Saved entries
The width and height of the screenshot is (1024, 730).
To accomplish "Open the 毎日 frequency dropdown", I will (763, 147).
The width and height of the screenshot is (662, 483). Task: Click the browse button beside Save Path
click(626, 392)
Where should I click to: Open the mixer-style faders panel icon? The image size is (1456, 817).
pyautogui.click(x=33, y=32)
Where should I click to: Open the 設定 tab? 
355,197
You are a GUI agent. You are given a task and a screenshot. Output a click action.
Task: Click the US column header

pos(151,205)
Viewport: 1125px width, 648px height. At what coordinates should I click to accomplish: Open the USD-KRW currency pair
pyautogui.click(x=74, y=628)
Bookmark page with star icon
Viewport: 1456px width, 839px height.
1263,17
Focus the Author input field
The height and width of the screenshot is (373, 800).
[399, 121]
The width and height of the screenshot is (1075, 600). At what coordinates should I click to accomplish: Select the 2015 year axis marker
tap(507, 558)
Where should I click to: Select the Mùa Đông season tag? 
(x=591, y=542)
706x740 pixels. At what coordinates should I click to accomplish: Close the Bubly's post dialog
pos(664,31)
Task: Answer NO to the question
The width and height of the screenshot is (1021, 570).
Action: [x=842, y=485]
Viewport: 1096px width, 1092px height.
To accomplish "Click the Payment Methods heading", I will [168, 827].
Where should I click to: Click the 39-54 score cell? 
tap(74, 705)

What you should do: Count the rows above that include the string "Where" and reply with the number only.

Written response: 4